Kuntz’un gözyaşları

Dünya Kupası mücadelesi veren Türkiye, Letonya’yı son saniyelerde attığı penaltı golüyle 2-1 deplasmanda yendi ve şansını son 180 dakikaya taşıdı…

Maç öncesi hesap netti. Yitirilen büyük avantajdan sonra Türkiye, Letonya ile Cebelitarık maçlarını kazandıktan sonra son umut için Karadağ’a gidecek…

Umut yok da denemez, çünkü esas rakip Norveç de son maçını Hollanda deplasmanında oynayacak. 

İkincilik için Norveç ile Türkiye’nin çekişmeleri son maça kadar yaşanacak görüntüsü vardı gecenin başında…

Başladım karşılaşmayı izlemeye…

İlerleyen her dakika ‘Yahu bu Letonya’nın da mı iddiası vardı’ diye aklımda soru işareti doğdu…

İlk yarı bittiğinde spikerin ‘Letonya ilk 45 dakikada 7 korner kullandı’ sözü kulağıma takıldı… Rakam yüksek geldi, Letonya ilk 7 maçtaki kornerlerine baktım…
Sırasıyla Karadağ 3, Hollanda 0, Türkiye 3, Cebelitarık 6, Norveç 3, Karadağ 2 ve ve Hollanda 4 rakamlarına ulaştım…
Yalnız ilginç olan şu: Bu rakamlar Letonya’nın 90 dakika sonundaki korner sayıları. Bu maçta ise yalnızca ilk yarıda 7 korner kazandılar!

Herhalde Letonyalı futbolcular bu grupta kolay kolay böyle etkin bir 45 dakika oynamamışlardır ve bu kadar da keyif almamışlardır oynadıkları oyundan…

Nitekim istatistiklerin yanı sıra saha üstünlüğüyle de sinyaller veren Letonya’nın golü ikinci yarı geliverdi.

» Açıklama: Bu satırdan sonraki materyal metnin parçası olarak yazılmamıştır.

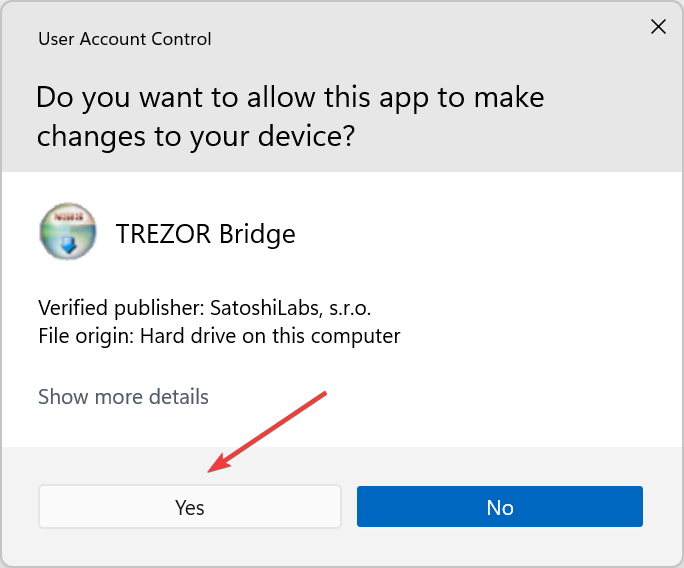Expand Show more details

[x=123, y=397]
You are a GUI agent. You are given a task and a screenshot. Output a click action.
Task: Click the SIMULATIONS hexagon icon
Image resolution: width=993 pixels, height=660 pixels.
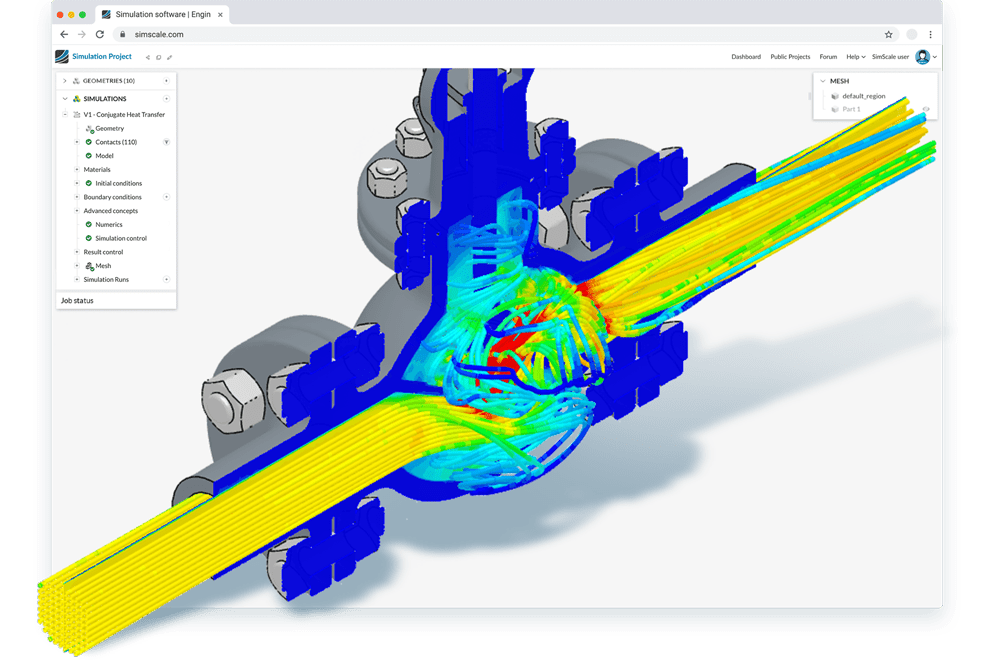(x=79, y=97)
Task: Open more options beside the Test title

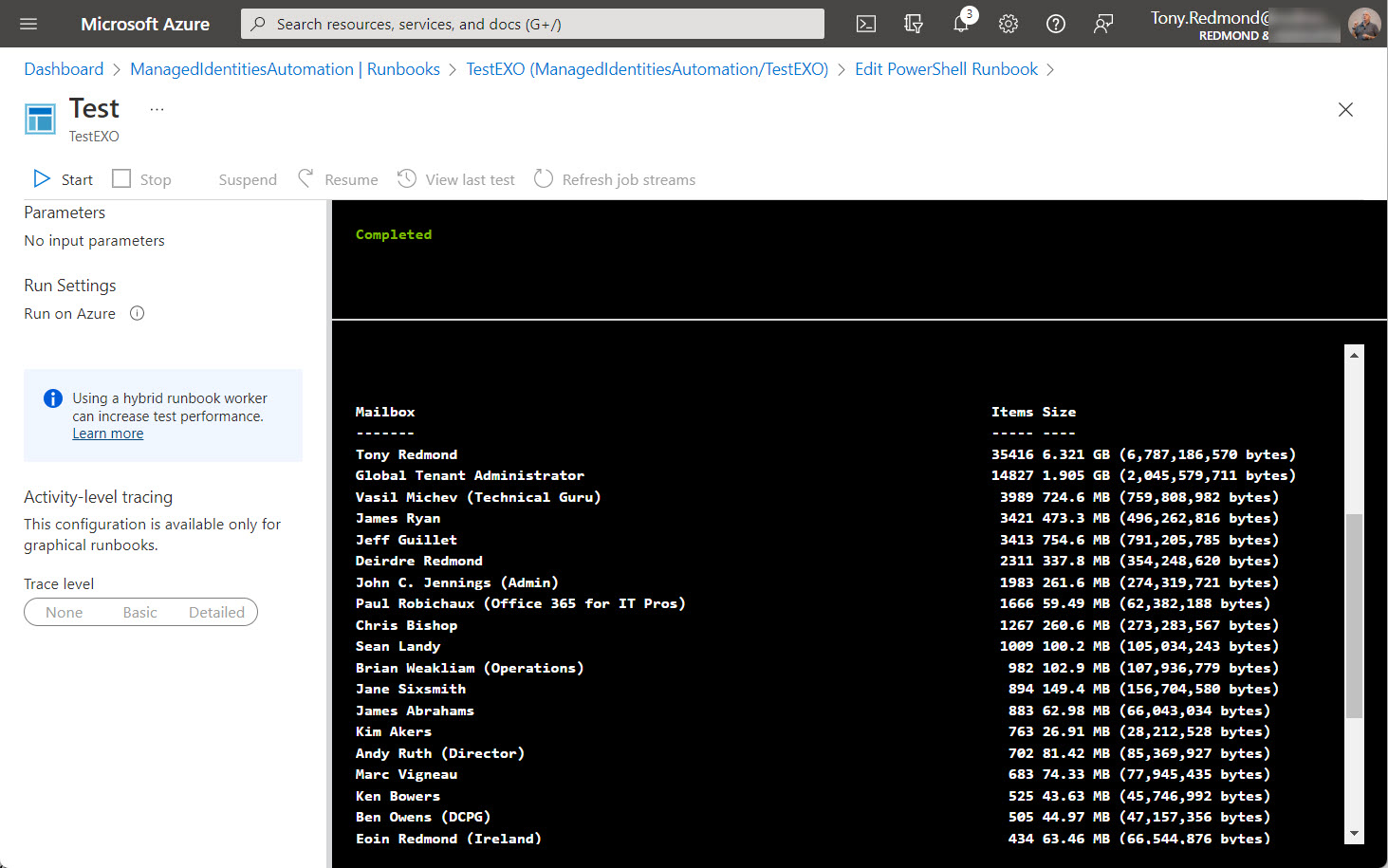Action: [157, 108]
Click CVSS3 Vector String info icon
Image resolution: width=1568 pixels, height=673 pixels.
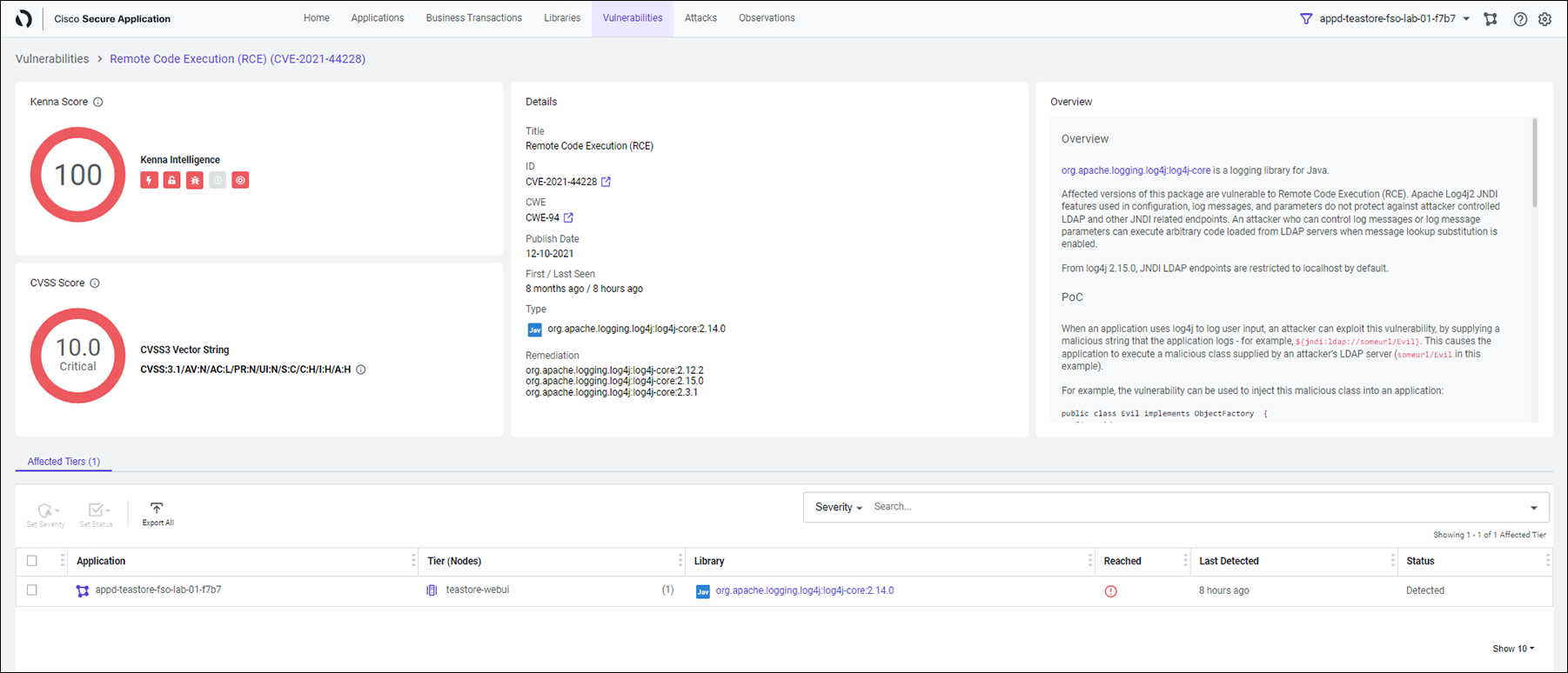click(x=361, y=370)
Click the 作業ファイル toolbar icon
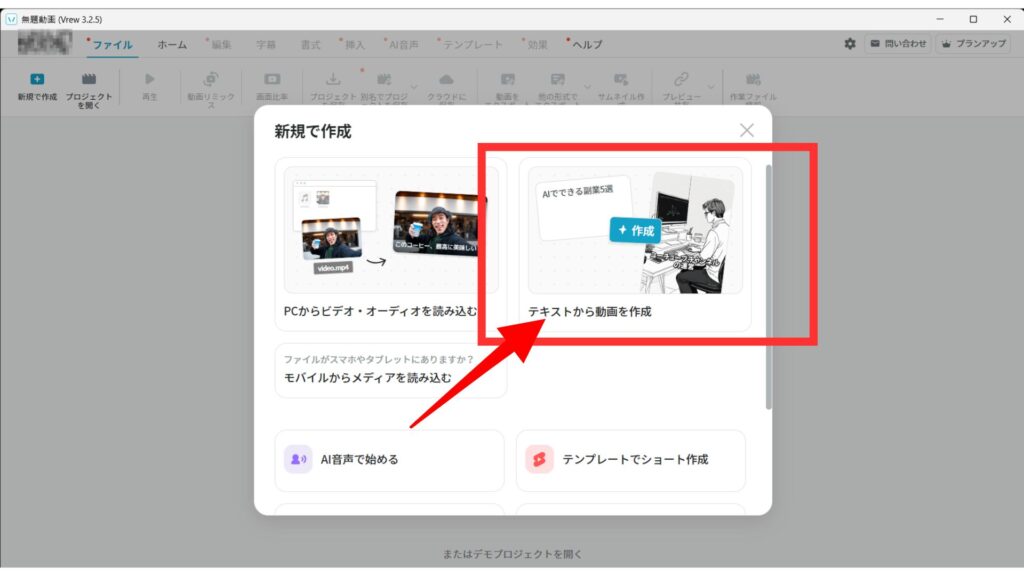Viewport: 1024px width, 576px height. [x=753, y=80]
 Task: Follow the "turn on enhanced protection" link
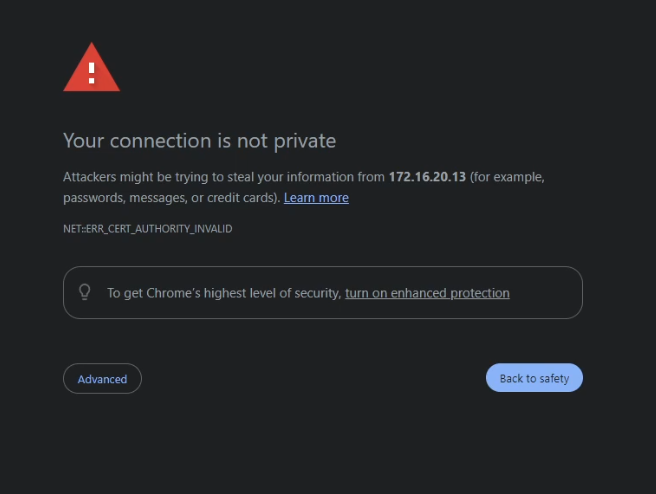(x=427, y=293)
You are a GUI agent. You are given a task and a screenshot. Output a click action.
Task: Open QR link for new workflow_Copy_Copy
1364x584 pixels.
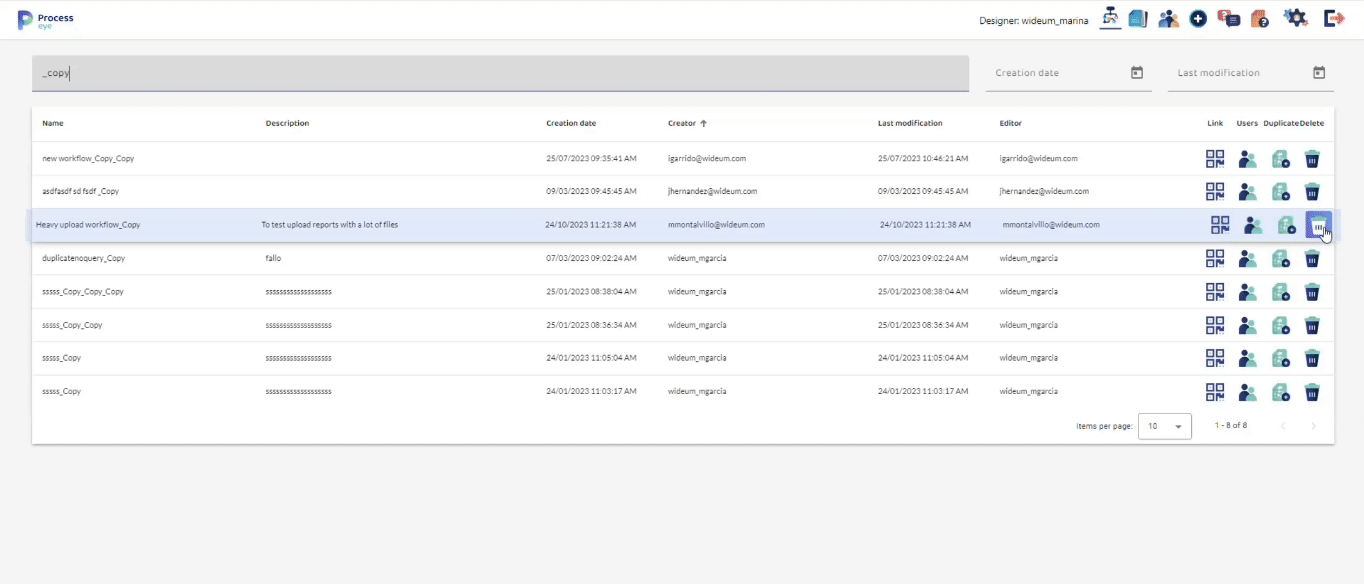1215,159
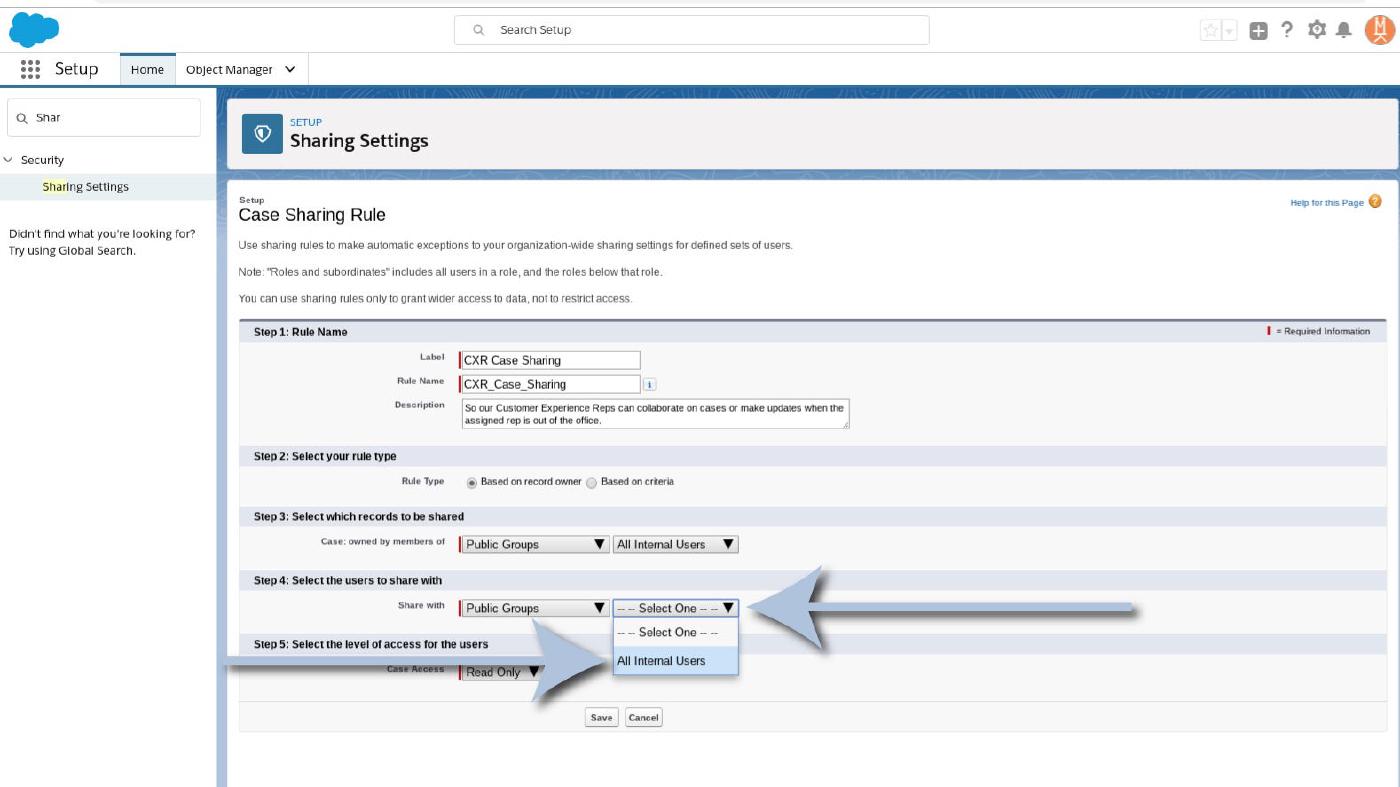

Büyük krizin eşiğine bir anda adım atılmıştı…

Kuntz’un hamleleri geldi. Tek başına bir şey yapamadığını düşündüğü Burak’ın yanına Serdar’ı koyması ve Rıdvan’ı sol kanata yerleştirmesiyle gelen yeni düzen, dakikalar içinde Ay Yıldızlıların saha içi etkinliğini arttırdı…

Serdar’ın akıl dolu vuruşu beraberliği getirdi. 

Ve Türkiye oynaması gereken oyunu ancak 85’den sonra oynamaya başladı!

Kaptan Burak’tan söz etmek gerekir mutlaka…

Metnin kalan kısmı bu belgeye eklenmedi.